Tom Spleth and Process
Tom's cutting edge ceramic explorations start with a puddle of wet, fluid, plaster on the floor. As the material starts to set, he scoops and slashes and paddles the plaster, and a solid vertical form starts to appear and harden. He has eight to ten minutes where the plaster is workable, during which he must work quickly and intuitively.
He makes a waste mold from the original form, then casts a solid plaster model from the mold. This model is further refined, with a final production mold created from it. He slip casts large-scale porcelain objects from this final mold. Some are closed and remniscient of standing stones or monuments; and with others the tops are open and explicitly referencing pottery, a vase, and ceramic history.
Of the mad dash to rapidly craft form from the quickly hardening plaster, Tom notes "This act is akin to dancing with a partner that is constantly changing."
Tom Spleth on Cups
"On this ridge in the mountains where my home is, the wind is a beast that visits daily, but on this spring morning the air is warm and absolutely still, the sky flawless and pale blue, nearly white. The thousands of trees that I can see just beyond the greening lawn carry that magenta haze of new buds. Not a single leaf can be seen, but winter is only a memory today and the sun is hot. Above, at thirty thousand feet, a whispering jet lays down a fading contrail and then another crosses it. Here, the wasps have awakened and now single-mindedly seek the right location for the propagation of their species. I am reminded of my porcelain and why people like to pick it up. Its clear thin white body, filled with light, carries the same message I am receiving from the sky and the warmth of this day. There is an overwhelming feeling that a gift has been given."
"I am drinking coffee from an earthenware cup made by a friend. The coffee is bitter and harsh, left over from yesterday and burned in the microwave this morning. The low-fat milk that whitens it is no substitute for creamy half-and-half, but the refrigerator is understocked. The coffee reminds me of my adulthood, my gray hair, my eventual demise, the relief I am feeling from my sorry addiction to caffeine. I welcome these thoughts because I am set apart thereby from the illusion that nature is benign. She would be just as happy if this setting were a blasted crater on the dark side of the moon."

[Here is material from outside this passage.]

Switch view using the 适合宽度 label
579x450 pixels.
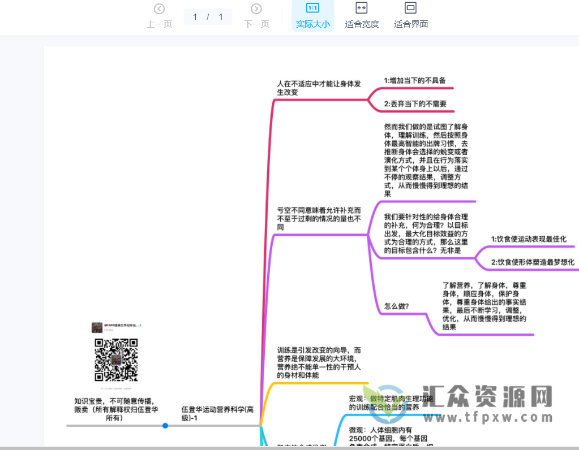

"Most of my recent pottery is porcelain cups filled with the gift of light and precision. On their sides, in tiny script, I place verbal messages, little reminders that make the cups complete...[examples of profanity edited out]. Only these exact words can carry their tiny sweet messages of heartbreak and awareness. No image or abstract mark can make such a declaration. Words float in our brains like DNA floats in our cells, and when a customer picks up one of my cups and reads, he or she is captured by the inescapable recognition that a fellow traveler has been here. This is the humanity of profanity. The words on the cups elicit a bit of uncontrolled laughter, a sigh of relief, and confirmation that we shall abide."